A resistência em reutilizar material já trabalhado, principalmente quando alheio, pode ser um entrave num processo coletivo. Isso se deve ao fato de que há uma espécie de culto à originalidade, ao “completamente novo”, à genialidade quando, muitas vezes, o necessário é justamente o simples, o repetido, o aprofundado. Buscar nuances no já visto, burilar, cavoucar, revolver, aglutinar. Verbos miúdos quando comparados a surpreender, inovar, mas igualmente importantes. No processo colaborativo a necessidade de repetição não deve esvaziar a personagem, ao contrário, deve ser uma oportunidade de reelaboração e enriquecimento.

Mas, se há dificuldade em reaproveitar material alheio, pode haver igual resistência em ceder o material criado. Por isso, mais uma vez, e sempre, é preciso abordar o tema do desapego. O material descoberto é do grupo e não propriedade particular. E se um ator quer, acima de qualquer coisa, desenvolver uma personagem que criou, ele conquista esse direito na cena, na pesquisa, no trabalho, e não porque foi seu “inventor”. Neusa Dessordi comenta o processo de construção:

Como posso colocar este personagem de forma que ele fique interessante? Como vai ser esse personagem e como eu vou torná-lo interessante, para que ele desperte o interesse no meu colega de cena e no público? (...) E tem aquela coisa do ator brigar pelo seu personagem, né? (...) Todo mundo queria ser personagem principal.

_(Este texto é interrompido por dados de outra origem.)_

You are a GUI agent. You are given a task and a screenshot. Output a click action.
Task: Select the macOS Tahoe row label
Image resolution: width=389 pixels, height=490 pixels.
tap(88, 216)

O personagem e o ator! Eu acho que isso todo mundo buscou, um personagem colorido, que tivesse nuances, não um personagem raso. De ter um

personagem que, por mais calhorda que ele fosse, ele tinha uma humanidade, tinha o seu outro lado. E isso despertava o interesse em todo mudo. Por mais burguesinha e superficial, a outra tinha uma humanidade ali que cada ator foi buscar. Cada ator foi brigar pelo seu personagem. 108

É natural que o ator se apegue à sua criação. É natural, depois de séculos de trabalho solitário, que o dramaturgo sinta resistência em ter seu texto criticado, questionado, alterado pelo grupo. Somente aos poucos e a muito custo tal mentalidade pode ser modificada, e há quem nunca se adapte a esse tipo de processo.

Compor um papel e “perdê-lo” em seguida exige uma boa dose de desprendimento. Supõe-se que cada caracterização guarda consigo conteúdos do intérprete que a elaborou - principalmente em se tratando do processo colaborativo, pois no trabalho com base em texto fixado a personagem se apresenta minimamente desenhada pelo dramaturgo. Sendo assim, pode tornar-se mais difícil para o ator dispor de sua criação para que seja apropriada e modificada por outrem.